### TEXT BLOCK
===============

The vicom package is our tool for handling MRI data.

The dominant standard for medical image data is DICOM. However, due to its age and number of modalities, vendors, use cases, ..., dealing with DICOMs from numerous sources is messy to work with. With vicom, we provide a number of methods to load MR image data from different file formats into a more usable datastructure called a Volume.

A Volume represents a 3D volume of MRI data. Essentially, the datastructures stores the 3D numpy array of voxel data, a 4x4 numpy array of the affine transformation matrix, and a long list of "metadata", such as patient, study, series, and instance identifiers, or acquisition parameters. We make a number of simplifying assumptions about the data we work with in order to be able to simplify the DICOM standard into our simpler Volume format.

Key features and goals of vicom:

  • Conversion of medical image data (MRI data) in DICOM, Nifti, or SITK format into the Volume datastructure.

===============

### RECORDS SUPPLIED
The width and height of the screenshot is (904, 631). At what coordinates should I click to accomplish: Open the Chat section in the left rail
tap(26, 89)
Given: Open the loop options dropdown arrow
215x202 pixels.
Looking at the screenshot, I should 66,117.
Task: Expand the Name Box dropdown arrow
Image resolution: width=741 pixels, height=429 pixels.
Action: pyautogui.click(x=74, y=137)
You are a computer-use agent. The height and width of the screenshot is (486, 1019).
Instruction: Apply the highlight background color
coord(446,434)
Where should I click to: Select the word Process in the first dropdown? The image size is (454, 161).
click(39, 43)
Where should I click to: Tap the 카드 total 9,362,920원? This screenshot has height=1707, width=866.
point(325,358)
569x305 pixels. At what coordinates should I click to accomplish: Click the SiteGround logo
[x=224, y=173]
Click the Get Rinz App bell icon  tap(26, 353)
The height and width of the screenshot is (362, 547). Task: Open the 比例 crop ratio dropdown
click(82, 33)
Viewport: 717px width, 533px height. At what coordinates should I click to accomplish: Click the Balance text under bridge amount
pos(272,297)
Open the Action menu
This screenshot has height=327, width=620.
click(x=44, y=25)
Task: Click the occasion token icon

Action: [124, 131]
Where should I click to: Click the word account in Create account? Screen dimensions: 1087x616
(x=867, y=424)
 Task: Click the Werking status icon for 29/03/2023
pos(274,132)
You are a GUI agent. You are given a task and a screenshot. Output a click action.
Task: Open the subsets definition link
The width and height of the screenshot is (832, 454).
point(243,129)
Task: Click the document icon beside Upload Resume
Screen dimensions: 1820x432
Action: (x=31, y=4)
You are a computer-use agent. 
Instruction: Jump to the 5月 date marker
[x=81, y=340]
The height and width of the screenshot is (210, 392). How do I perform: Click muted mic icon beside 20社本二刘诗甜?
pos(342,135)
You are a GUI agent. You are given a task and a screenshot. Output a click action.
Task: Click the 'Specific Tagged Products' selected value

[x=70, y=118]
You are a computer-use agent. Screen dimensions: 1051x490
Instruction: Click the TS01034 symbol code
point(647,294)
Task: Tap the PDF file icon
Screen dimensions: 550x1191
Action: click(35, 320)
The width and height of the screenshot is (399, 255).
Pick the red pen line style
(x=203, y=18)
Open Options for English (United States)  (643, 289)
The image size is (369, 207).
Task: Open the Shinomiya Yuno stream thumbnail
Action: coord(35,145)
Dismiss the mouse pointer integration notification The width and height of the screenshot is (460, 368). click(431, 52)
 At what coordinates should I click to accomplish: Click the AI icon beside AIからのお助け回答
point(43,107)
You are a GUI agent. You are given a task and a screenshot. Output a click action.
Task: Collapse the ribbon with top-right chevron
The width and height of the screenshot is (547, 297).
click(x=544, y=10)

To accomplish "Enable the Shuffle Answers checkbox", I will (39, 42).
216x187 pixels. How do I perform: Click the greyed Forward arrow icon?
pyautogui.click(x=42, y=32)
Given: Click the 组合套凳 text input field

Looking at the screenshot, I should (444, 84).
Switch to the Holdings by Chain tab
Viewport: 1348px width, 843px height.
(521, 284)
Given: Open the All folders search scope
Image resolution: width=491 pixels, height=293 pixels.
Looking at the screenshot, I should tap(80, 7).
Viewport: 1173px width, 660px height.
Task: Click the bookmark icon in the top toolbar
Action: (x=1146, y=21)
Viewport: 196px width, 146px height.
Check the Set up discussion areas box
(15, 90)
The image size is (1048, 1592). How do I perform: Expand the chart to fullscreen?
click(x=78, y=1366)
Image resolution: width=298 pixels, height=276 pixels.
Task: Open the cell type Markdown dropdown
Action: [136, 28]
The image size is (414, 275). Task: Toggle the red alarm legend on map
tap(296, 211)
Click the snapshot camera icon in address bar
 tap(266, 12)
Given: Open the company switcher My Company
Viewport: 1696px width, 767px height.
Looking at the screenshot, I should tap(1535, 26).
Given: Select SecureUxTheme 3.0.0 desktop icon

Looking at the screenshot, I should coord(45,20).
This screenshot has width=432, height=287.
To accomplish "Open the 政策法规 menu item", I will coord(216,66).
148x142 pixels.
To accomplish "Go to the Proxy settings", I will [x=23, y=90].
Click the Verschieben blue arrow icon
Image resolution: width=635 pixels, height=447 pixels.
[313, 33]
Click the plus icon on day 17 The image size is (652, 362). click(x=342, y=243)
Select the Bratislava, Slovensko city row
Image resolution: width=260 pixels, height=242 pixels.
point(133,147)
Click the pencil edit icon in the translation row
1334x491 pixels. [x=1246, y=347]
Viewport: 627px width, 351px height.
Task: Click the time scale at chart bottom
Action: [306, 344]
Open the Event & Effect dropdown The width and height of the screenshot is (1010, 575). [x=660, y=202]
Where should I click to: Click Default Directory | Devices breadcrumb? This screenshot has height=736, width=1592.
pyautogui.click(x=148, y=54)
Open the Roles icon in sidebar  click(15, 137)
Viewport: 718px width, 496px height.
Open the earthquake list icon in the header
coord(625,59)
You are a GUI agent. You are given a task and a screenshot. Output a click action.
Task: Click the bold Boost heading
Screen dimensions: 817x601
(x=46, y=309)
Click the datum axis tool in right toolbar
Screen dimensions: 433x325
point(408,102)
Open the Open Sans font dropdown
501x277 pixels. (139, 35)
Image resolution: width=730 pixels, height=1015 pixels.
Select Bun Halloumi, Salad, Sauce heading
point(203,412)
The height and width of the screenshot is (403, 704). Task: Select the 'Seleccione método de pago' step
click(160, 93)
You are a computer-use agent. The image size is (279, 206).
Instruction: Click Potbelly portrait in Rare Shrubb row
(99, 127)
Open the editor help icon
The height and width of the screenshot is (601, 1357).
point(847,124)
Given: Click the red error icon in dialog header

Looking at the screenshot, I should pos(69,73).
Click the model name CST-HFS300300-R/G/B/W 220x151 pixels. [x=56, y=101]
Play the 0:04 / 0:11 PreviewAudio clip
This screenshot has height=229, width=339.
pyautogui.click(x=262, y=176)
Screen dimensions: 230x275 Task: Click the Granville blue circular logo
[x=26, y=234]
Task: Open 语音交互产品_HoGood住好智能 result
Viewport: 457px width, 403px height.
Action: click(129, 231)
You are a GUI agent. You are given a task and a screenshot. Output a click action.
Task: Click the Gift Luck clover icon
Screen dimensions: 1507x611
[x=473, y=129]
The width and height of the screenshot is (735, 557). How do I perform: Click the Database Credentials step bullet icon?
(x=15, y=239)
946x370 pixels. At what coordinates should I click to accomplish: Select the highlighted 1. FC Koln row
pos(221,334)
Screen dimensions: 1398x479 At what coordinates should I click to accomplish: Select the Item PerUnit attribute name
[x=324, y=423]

===============

### EXERCISE DESCRIPTION
Answer these questions using the text on the vicom package:
1. What is the dominant standard for medical image data?
2. What are the dimensions of the numpy array that holds the affine transformation matrix in a Volume?
3. From which formats can vicom convert medical image data into the Volume datastructure?

### WRITTEN SOLUTION
1. DICOM
2. 4x4
3. DICOM, Nifti, and SITK